UW News

December 11, 2017

Thoughts on macroeconomics by UW’s Fabio Ghironi among Bloomberg columnist’s ‘must-reads’ of 2017

UW News

Bloomberg News columnist Noah Smith has listed a paper by University of Washington economist Fabio Ghironi as among “must-read” papers and books on economics in the year 2017.

Ghironi is a professor of economics who studies monetary economics and international macroeconomics — which, in keeping with its name, looks at the performance of economies as a whole, noting such factors as inflation, growth rates and gross domestic products.

His paper, “Macro Needs Micro,” was circulated in September in the Discussion Papers series of the London-based Centre for Economic Policy Research and in the Working Papers series of the Cambridge-based National Bureau of Economic Research. It will be published in January in a symposium issue of the Oxford Review of Economic Policy on “Rebuilding Macroeconomic Theory.”

Smith, a former assistant professor of finance at Stony Brook University, wrote that in 2017 economic theorizing “took a back seat” to political struggle. “But even as attention was focused on policy battles over health care and tax reform, economists were quietly talking about how to make the economy more productive and more equal.” He offered a list of “some great books and papers that emerged from this turbulent year.”

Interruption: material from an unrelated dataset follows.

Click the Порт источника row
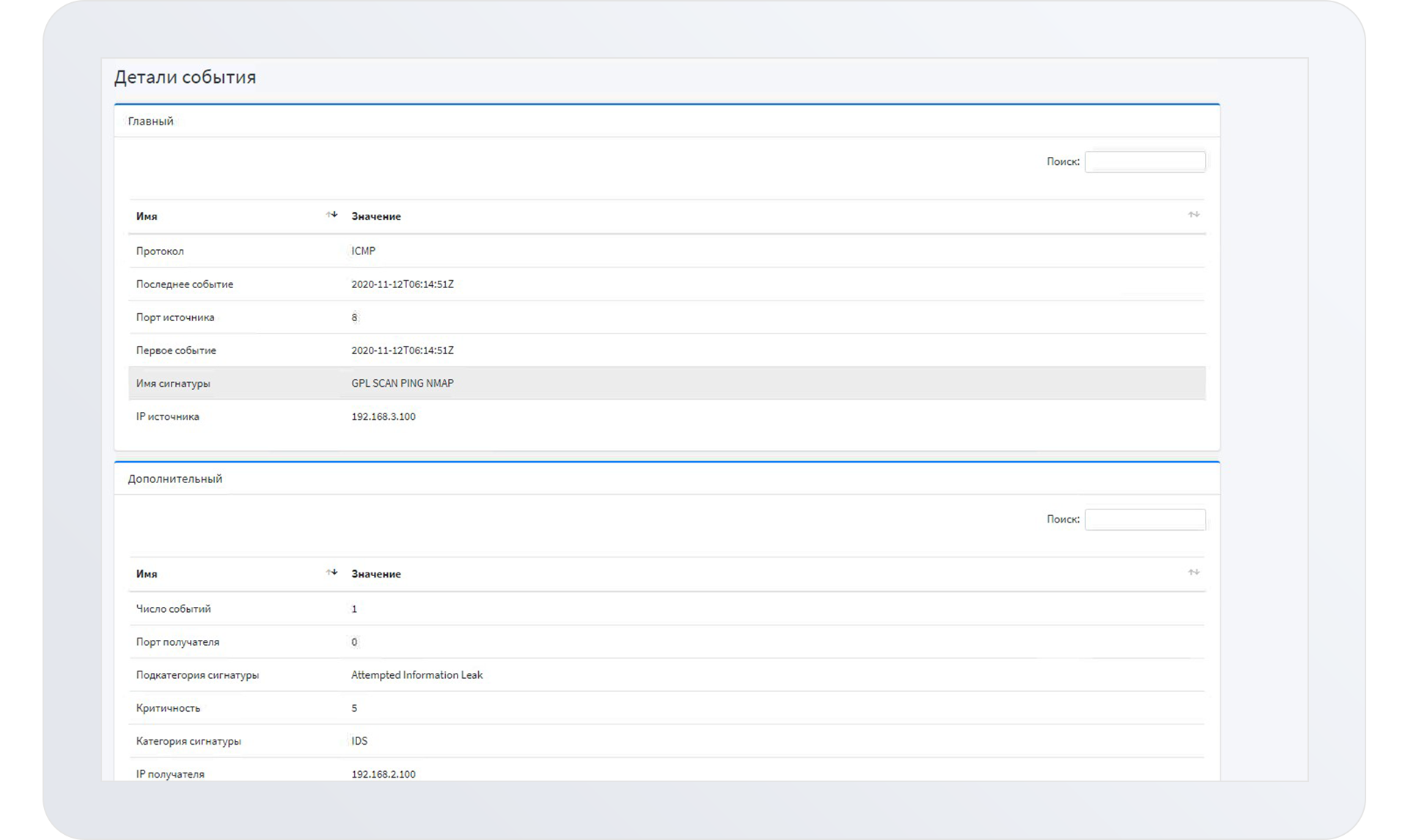pos(175,317)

Smith cited Ghironi’s paper in a section titled “The Ongoing Macro Debate.” Economic debates over macroeconomics have been out of the news since the Great Recession, Smith wrote, but academic economists are still “quietly debating” whether the dominant theory of macroeconomics — called dynamic stochastic general equilibrium — “has been overused or misapplied.”

Ghironi, the Paul F. Glaser professor of economics, summed up the statement of his paper in this way: “Macroeconomics has been the subject of much criticism since the crisis of 2008-09. Some is fair, some is not. In ‘Macro Needs Micro’ I offer my perspective on how macroeconomics has been changing and should continue to change to address current and future policy-relevant questions.”

The Centre for Economic Policy Research, with which Ghironi is a research fellow, produced a podcast where he is interviewed on “the need to incorporate more microeconomics to macroeconomics.” Listen to that podcast here.

Ghironi will be in good company publishing in the Oxford Review of Economic Policy’s issue on rebuilding macroeconomic theory; other contributors include Nobel Laureates Paul Krugman and Joseph Stiglitz and Oliver Blanchard, former chief economist for the International Monetary Fund, among others.